K kepler-title
Jeremy Wagner

Jeremy Wagner

about the teacher

I was raised as a pastor's kid in a small-town New England church community. My first experience of classical languages was when my father taught me Latin and Greek roots in my fifth-grade homeschool, but it wasn't until after I had graduated from Gordon College in 2009, that I discovered the Christian classical renewal and began to dive into Latin in earnest. That initial interest grew into an obsession and eventually a calling.

I began teaching Latin in 2012, I became a CiRCE Certified Master Teacher in 2017, and I completed the CiRCE Tirocinium (i.e. the Latin Apprenticeship) in 2022. I had begun studying Latin textbooks on my own, but thanks to Andrew Kern and Buck Holler, I was now equipped to teach it in an active and dynamic way. That was when I started teaching online classes for the CiRCE Institute Online Academy.

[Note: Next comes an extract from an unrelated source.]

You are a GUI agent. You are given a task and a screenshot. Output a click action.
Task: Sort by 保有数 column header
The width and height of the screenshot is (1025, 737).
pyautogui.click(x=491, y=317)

I am a servant of God, a husband, a father of five, and a classical educator with well over a decade of experience as a full-time classroom teacher. Few things bring me so much enjoyment as reading, studying, and teaching Latin.

Teaching Philosophy

To paraphrase Andrew Kern, classical education is the cultivation of wisdom and virtue in the soul through training in the Seven Liberal Arts. The first of those arts is Grammar, which has traditionally meant learning Latin or Greek. Latin, like any other language, is best learned per se, that is in through itself, directly, rather than through the medium of English translation. Rather than memorizing vocabulary lists and grammar charts, my students learn Latin words and grammar in context, encountering them in stories and using them in conversation. Repeated exposure to essential vocabulary and grammatical forms through a written narrative and oral instruction are complemented by an active use of the language that develops the student's skills in reading, writing, listening, and speaking.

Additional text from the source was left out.